** HOW TO COMPLETE THIS TASK **
Take the entries below and print only the lines from the one with "This screenshot has width=700, height=410." through the one with "Task: Switch to the Custom survey tab", exactly as they stand, both ends included.

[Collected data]
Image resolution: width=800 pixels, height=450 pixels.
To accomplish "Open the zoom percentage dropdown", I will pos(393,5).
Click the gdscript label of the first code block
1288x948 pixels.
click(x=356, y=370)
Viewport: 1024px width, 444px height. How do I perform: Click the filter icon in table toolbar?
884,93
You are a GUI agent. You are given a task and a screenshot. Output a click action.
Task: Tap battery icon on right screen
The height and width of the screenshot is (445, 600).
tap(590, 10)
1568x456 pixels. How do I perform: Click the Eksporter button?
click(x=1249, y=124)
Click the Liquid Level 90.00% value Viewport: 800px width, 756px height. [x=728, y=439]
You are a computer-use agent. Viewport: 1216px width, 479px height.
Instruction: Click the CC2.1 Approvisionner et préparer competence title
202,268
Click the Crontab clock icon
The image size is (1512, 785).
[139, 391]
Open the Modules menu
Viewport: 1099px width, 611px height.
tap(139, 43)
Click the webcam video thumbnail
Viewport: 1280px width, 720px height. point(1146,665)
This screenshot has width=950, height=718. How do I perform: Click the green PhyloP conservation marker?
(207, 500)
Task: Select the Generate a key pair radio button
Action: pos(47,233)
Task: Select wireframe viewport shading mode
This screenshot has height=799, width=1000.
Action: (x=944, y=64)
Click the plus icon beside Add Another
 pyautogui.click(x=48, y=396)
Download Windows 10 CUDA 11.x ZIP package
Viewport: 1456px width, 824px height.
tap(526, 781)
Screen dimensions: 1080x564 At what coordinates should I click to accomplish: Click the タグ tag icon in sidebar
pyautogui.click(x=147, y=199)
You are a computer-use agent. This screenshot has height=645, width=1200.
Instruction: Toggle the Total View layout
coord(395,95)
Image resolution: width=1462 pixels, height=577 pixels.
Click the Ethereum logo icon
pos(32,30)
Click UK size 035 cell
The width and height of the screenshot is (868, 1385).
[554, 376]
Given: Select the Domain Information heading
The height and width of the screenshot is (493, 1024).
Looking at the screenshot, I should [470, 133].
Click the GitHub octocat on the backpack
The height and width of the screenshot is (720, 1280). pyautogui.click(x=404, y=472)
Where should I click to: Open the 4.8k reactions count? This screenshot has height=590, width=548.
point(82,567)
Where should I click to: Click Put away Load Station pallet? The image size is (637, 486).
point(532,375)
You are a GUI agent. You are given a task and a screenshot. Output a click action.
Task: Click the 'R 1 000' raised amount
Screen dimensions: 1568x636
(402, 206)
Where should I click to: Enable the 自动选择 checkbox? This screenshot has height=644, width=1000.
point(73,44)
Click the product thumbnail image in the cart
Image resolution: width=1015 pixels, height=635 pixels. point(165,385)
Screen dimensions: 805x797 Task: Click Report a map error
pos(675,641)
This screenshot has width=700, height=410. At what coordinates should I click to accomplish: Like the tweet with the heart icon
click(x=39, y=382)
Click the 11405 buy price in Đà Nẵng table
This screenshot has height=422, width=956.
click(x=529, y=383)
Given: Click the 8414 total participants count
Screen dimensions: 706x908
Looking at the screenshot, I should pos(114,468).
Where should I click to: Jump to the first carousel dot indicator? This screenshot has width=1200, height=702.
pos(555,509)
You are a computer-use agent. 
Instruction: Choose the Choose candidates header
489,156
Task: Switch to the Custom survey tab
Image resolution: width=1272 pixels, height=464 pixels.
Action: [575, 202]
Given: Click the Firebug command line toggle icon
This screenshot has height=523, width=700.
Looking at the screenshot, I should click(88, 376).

** REPLY **
This screenshot has width=700, height=410. At what coordinates should I click to accomplish: Like the tweet with the heart icon
click(x=39, y=382)
Click the 11405 buy price in Đà Nẵng table
This screenshot has height=422, width=956.
click(x=529, y=383)
Given: Click the 8414 total participants count
Screen dimensions: 706x908
Looking at the screenshot, I should pos(114,468).
Where should I click to: Jump to the first carousel dot indicator? This screenshot has width=1200, height=702.
pos(555,509)
You are a computer-use agent. 
Instruction: Choose the Choose candidates header
489,156
Task: Switch to the Custom survey tab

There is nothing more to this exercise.